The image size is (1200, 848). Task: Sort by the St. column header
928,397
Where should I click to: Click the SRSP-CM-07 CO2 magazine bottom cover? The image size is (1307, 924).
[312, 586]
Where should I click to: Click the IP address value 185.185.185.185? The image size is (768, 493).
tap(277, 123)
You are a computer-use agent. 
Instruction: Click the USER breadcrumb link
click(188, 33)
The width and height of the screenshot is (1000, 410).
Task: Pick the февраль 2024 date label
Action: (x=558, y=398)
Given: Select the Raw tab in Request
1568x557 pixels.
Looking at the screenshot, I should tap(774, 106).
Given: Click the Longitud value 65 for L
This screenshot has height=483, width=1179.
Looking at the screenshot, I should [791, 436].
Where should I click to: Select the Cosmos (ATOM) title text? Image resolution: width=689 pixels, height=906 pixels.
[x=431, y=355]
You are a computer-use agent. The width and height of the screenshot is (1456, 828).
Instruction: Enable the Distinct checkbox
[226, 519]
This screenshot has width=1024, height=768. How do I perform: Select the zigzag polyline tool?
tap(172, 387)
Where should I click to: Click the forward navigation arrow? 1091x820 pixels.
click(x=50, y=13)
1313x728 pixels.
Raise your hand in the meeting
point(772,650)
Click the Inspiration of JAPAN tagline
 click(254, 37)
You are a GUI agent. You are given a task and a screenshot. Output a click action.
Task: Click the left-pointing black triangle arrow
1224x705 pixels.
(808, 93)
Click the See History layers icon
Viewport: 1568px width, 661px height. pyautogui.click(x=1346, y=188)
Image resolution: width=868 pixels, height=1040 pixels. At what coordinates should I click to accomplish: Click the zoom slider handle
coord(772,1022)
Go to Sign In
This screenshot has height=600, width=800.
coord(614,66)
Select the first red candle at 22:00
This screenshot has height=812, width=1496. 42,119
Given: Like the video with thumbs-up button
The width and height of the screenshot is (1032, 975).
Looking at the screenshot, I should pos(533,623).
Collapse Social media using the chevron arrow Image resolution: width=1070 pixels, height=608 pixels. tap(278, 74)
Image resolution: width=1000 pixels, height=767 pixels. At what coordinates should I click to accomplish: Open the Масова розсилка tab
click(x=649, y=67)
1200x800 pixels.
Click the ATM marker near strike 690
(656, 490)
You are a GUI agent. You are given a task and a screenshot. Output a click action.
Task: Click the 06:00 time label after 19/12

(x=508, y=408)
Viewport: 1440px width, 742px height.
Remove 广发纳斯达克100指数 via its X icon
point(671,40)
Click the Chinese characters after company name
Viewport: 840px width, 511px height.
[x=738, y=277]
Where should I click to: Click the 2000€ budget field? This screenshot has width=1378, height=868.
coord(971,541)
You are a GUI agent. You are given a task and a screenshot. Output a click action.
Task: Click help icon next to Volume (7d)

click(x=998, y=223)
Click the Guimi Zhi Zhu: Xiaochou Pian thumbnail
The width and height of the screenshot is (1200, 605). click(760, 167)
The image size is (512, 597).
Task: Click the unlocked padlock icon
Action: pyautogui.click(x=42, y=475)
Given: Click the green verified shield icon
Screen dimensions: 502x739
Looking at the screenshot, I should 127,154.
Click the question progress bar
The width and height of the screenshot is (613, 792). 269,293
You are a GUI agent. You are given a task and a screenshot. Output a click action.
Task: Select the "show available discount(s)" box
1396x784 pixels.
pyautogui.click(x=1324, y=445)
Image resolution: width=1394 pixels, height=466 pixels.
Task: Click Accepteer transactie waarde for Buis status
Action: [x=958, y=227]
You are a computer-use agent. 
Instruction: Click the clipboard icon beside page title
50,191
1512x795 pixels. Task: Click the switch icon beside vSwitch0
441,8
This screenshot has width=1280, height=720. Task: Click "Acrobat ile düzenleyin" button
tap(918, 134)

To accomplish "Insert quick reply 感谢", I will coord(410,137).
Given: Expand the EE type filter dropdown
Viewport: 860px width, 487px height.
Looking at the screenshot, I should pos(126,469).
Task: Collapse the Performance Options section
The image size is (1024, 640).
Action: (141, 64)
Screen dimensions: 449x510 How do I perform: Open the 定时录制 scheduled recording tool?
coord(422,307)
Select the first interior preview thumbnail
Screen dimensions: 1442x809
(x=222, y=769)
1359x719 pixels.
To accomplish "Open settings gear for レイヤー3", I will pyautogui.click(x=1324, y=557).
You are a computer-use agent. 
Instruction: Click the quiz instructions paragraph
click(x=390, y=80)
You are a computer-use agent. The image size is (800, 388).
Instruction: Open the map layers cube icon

◆ ◆ ◆ ◆

Figure out how many lines in the entries above contain "Collapse". Write only that number.

2